The conditions she found in the city of Cartago struck a nerve.

“The poverty was horrible,” Aucoin said. “Many of the children were very, very sick. They all were either very emaciated or they were very swollen.”

The mission opened a nutrition center, mainly focused on providing healthy food to children. Aucoin said it was common for local hospitals to send sick children home if they were poor and tell their parents to simply feed them.

“But the more you fed them, the worse they’d be, because they were filled with parasites,” she said.

The mission began to provide medication to combat these parasites. And as time went on, it opened its doors to shelter abandoned children.

As more and more children and families sought the mission’s help, Aucoin’s connection to the local community deepened.

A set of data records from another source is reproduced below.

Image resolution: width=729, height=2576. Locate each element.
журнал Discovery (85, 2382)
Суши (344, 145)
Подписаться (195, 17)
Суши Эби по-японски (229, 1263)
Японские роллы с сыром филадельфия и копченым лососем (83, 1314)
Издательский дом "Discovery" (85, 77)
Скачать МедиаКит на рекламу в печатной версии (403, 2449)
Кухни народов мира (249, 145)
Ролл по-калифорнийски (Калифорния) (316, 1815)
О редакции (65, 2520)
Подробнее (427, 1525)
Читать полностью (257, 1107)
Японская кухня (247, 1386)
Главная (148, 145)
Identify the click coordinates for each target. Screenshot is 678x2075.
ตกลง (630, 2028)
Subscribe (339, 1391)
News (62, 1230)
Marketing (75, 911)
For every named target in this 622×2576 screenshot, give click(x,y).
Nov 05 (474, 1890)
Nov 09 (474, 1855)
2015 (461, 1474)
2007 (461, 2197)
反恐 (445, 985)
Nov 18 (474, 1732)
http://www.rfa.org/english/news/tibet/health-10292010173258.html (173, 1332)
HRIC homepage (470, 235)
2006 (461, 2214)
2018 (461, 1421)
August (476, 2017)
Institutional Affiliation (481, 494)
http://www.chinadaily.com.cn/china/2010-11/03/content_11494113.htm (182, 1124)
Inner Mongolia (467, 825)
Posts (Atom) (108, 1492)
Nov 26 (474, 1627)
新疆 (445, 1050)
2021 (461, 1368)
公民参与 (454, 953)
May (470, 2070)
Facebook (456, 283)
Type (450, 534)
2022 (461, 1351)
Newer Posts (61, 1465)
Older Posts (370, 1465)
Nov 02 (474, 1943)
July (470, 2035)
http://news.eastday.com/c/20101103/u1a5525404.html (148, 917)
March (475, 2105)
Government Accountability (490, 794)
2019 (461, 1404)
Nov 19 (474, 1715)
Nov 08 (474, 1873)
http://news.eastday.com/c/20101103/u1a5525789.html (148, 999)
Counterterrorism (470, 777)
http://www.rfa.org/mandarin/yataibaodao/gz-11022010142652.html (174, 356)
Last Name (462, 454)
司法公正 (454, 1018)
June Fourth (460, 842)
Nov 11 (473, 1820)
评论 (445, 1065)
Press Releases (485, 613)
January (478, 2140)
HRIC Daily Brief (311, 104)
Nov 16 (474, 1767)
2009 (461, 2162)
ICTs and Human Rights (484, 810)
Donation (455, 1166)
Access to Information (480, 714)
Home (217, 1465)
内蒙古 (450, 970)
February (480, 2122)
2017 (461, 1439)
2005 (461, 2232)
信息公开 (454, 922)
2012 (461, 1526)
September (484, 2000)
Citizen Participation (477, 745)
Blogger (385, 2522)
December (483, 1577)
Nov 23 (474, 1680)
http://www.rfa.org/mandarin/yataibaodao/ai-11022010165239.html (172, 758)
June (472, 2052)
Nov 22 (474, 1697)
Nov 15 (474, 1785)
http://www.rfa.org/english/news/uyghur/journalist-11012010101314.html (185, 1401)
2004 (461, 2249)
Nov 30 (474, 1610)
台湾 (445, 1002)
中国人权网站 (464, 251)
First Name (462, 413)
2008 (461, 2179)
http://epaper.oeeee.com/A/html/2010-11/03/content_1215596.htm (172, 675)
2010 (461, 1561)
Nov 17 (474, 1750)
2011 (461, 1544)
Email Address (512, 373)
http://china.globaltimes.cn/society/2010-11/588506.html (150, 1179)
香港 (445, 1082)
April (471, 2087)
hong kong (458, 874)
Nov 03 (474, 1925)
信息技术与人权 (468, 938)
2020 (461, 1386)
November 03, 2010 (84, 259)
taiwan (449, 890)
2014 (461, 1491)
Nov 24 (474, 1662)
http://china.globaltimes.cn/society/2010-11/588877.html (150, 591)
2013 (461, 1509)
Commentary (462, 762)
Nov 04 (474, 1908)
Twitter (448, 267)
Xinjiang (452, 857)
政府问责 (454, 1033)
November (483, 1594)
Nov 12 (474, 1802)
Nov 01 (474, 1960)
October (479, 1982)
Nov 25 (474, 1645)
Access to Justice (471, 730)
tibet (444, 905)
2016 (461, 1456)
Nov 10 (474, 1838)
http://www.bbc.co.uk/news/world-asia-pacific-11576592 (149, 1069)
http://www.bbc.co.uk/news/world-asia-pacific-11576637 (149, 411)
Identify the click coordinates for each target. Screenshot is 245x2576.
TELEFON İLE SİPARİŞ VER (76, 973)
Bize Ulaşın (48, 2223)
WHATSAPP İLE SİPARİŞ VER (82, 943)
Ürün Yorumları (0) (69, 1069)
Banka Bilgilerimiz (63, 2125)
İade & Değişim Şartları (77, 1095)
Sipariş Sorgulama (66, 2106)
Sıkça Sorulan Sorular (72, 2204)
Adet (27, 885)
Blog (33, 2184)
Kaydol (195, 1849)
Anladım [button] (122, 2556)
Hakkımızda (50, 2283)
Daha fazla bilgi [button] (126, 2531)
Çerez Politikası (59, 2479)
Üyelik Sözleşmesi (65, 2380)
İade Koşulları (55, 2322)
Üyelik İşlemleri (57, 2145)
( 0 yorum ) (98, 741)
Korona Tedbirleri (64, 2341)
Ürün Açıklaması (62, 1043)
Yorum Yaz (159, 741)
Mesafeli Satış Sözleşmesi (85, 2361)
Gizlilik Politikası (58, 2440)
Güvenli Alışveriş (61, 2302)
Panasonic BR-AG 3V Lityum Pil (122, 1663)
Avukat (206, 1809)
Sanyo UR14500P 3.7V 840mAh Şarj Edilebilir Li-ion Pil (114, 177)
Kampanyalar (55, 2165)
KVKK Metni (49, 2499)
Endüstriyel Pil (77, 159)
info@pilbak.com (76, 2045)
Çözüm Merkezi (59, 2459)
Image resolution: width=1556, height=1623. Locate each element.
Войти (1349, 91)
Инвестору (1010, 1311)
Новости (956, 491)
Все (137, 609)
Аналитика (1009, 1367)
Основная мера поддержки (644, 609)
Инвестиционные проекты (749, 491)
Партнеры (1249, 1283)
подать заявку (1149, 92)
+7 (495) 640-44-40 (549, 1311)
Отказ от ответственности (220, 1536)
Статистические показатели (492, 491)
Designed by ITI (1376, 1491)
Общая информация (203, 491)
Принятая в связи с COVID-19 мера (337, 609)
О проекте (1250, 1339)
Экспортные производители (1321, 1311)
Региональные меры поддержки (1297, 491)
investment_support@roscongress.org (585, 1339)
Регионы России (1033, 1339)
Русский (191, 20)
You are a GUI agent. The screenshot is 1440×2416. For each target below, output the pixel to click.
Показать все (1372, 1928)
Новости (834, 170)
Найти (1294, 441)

She smiled as she remembered how the kids taught her Spanish.

“The children, they were very nice to me,” she said. “I’d try to say things I knew, and they’d say ‘No, that’s not how you say it,’ and then they’d say it. They’re the ones, the children, who taught me the Spanish language.”

When her first three years were up, she had no intention of leaving.

“I just couldn’t leave them,” Aucoin said. “I felt that we were doing something worthwhile.”

As the years passed, the impact of Aucoin and the mission was becoming clear. They added more buildings and expanded the space to accommodate more people. The children they took in grew older, with some staying to work and help others.

Eventually, the mission’s focus gradually shifted to helping the elderly. Aucoin says it started when a local priest came to her with an elderly man and woman. The man was blind and suffering from cancer and the woman, his sister, had Alzheimer’s, Aucoin said.

“They didn’t have any lights in their house, they didn’t have any water,” Aucoin said. “So we took them in, this couple, and then another one came along, and another.”

Aucoin has made Cartago her home for the last 53 years, but she still has very strong roots in Henniker. She looks forward to her annual trip to New Hampshire, and her siblings are proud of the work she has stayed so committed to through the decades.

One of her sisters, Lorraine, recalled visiting Cartago in the 1990s and meeting the people Claire was helping.

“It’s amazing how much people need her there,” Lorraine said.

Aucoin is heading back to Colombia in August. She has no plans to retire. She says she believes that as long as she is healthy, Cartago is where she needs to be.

“The good Lord keeps me a little healthy so that I can do something, and I still feel that I can do it,” she said. “I’m still trying to do what I can to help them out. When I can’t do it anymore, then I’ll stop.”